How Have Trading Platforms Evolved Over Time? The Journey From Open Outcry to Electronic Trades
The nature of financial markets is always changing. This has also been changing the trends in trading platforms.
This competitive nature of trading platforms started back in 1975 when the US introduced negative commissions. This is also when electronic trading began. This caused an uncertain environment for the broker community but at the same time also increased efficiency. Let’s take a look at how the trading trends evolved with time.
How Stock Traders Came into Existence
The history of trade goes back to the origin of humankind. But modern trade started with the stock trading back in the late 16th century. Many different investors who couldn’t afford to start a business on their own pooled in to form joint-stock companies. Now, these investors became the business partners and co-owners of the shares in the business. This is how stock trading came into existence. Back then, the trading platform was the paper shares.
The WallStreet Wolfs
Using the paper shares, the traders were trading stocks and investing them. As time passed by, the businessmen started having problems with maintaining the business. This is when an official contract was signed and an organization that would change the world’s trade market was born. The market on Wall Street opened on 17th May 1792 and provided the traders and investors with the opportunities never seen before.

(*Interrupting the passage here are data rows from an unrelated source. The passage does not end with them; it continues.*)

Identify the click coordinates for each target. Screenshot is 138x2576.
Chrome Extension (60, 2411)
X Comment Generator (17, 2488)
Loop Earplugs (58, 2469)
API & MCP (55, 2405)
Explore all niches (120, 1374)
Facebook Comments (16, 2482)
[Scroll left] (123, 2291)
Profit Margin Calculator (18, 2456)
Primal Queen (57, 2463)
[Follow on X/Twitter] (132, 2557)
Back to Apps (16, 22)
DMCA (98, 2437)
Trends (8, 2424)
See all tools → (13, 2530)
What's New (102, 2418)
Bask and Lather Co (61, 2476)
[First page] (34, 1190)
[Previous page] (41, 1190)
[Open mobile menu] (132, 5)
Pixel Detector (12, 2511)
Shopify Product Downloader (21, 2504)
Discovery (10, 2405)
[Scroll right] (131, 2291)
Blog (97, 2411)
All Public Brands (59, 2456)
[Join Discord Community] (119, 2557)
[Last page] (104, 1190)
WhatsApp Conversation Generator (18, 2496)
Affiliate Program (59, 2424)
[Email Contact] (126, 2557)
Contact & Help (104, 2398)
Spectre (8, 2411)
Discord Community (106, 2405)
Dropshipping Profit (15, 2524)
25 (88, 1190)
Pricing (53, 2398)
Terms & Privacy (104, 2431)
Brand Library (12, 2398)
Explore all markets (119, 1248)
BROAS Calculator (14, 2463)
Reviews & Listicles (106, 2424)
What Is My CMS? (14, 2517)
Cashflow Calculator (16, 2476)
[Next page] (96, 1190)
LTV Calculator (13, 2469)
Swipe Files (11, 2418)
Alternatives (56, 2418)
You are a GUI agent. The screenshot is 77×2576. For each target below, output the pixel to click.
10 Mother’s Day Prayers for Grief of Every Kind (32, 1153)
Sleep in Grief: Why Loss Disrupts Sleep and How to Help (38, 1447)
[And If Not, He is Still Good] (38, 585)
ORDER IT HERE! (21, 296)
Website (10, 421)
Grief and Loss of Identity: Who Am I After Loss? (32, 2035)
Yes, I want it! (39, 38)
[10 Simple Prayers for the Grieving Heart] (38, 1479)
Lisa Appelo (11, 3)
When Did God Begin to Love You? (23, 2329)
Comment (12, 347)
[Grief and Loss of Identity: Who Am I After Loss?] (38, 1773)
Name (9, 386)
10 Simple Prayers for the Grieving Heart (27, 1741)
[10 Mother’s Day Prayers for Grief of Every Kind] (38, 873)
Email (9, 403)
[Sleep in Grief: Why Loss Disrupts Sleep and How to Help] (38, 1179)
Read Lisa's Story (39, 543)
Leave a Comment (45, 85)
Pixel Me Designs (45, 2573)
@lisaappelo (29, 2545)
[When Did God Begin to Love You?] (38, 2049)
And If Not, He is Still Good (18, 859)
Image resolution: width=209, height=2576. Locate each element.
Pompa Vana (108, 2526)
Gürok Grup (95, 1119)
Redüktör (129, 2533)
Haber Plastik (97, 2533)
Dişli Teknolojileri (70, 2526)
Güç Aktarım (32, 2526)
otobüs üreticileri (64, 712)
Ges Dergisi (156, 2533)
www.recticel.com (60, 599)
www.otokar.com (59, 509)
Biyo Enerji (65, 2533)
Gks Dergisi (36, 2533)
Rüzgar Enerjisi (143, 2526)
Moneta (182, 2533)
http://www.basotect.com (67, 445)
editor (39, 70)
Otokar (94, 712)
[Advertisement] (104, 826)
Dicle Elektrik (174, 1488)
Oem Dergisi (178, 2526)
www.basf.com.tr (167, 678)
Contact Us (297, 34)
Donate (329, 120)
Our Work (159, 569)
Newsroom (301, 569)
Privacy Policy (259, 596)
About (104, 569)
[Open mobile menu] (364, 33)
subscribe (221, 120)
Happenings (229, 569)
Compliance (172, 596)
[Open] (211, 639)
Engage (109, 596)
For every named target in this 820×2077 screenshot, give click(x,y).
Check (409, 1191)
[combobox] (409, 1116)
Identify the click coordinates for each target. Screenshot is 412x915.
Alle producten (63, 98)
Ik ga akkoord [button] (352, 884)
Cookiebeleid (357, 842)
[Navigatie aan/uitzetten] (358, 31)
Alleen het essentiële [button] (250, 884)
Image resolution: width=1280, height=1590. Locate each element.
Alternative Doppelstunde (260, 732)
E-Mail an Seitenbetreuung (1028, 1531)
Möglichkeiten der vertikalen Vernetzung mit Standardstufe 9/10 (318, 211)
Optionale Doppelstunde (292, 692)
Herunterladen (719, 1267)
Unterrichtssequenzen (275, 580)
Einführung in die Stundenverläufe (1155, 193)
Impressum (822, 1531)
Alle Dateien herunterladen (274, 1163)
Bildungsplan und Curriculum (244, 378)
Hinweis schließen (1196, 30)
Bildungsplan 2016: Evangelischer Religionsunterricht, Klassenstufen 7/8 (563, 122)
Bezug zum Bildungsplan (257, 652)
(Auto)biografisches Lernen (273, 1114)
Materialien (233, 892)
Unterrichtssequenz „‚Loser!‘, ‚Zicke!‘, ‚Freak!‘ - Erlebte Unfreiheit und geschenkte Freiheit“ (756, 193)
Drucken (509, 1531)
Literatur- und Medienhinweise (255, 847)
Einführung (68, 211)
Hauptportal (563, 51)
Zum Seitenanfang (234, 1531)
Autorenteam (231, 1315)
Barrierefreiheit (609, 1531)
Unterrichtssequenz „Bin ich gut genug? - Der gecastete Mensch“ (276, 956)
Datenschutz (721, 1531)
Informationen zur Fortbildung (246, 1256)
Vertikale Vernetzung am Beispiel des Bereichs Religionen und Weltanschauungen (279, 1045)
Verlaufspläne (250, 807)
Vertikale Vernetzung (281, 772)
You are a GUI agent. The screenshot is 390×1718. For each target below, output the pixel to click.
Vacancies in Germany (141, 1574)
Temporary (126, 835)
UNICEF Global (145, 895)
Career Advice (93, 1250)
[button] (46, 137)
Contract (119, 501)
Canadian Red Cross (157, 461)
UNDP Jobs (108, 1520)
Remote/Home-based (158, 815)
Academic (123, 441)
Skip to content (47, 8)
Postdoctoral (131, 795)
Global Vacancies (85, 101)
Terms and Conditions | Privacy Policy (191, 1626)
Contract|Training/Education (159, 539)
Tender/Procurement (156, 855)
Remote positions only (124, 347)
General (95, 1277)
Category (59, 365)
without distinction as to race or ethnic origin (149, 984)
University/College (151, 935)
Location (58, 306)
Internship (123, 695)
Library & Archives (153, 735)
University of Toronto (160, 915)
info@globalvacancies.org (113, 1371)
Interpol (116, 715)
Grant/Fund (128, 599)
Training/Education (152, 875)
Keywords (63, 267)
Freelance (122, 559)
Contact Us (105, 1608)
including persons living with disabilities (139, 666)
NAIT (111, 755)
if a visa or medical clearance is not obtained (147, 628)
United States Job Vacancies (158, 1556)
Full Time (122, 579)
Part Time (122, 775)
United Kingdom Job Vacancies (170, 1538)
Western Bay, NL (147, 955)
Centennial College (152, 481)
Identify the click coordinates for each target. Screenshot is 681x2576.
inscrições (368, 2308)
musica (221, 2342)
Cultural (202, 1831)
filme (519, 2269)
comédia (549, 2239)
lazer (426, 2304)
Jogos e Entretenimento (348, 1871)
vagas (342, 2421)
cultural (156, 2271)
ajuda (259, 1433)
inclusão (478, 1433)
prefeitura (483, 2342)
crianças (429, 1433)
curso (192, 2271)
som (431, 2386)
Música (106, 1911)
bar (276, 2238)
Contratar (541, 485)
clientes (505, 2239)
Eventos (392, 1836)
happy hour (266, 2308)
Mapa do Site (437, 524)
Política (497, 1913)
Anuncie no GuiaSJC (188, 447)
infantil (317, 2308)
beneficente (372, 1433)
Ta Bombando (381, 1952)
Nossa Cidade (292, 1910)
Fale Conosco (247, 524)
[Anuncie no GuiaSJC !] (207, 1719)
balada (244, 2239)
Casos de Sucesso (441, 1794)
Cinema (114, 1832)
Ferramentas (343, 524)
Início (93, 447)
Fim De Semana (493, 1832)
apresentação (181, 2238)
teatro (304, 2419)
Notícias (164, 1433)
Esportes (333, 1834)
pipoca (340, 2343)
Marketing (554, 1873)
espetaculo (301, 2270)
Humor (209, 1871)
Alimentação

How different trading platforms work
Wall Street today includes the bond market, foreign exchange market, futures market, and the commodities market. That means it provides opportunities to trade stocks, trade forex, trade cryptos, trade indices, trade CFDs, and much more. Let’s take a look at how each of these and many other components of trade market work:
Trade and Invest Forex:
Forex exchange is the changing of different currencies into others. This is done for various reasons. As the reasons for the exchange increased, businessmen and investors came up with another opportunity. To invest forex and then trade forex. The forex traders invest forex and predict the rise and fall in the prices of the currency they invested in. As they find a profit spot in the trend, they trade forex and gain from it. Forex trading is quite a trend today.
CFD or Contract for difference trading started in the 1990s. This type of trading does not require the owners to actually own an asset. The trader invests CFD and waits for the trading to close. It revolves around the price movement of shares only. As the trade closes, if the share price has increased, the seller pays the buyer the difference and if it decreases then the buyer has to pay the seller the same price.
The biggest evolution that the world saw in trading platforms was the trade to come online. As every trade started going online, an idea came up with a new platform that will be completely digital. Even the assets in the trade will be digital. That’s when blockchain was introduced. A digital currency came into being and is being traded. To trade crypto, one has to be the shareholder of the blockchain. It is just like forex trading only the currencies being used are not paper currencies.
You can exchange your digital currency into the paper money as well but it is traded only with digital currencies. It can be any of the following popular and more cryptocurrencies:
Bitcoin, Lite coin, NEO, EOS, Ethereum, Ripple, Stellar Lumens, and several derived currencies, including Bitcoin Currency and Bitcoin gold.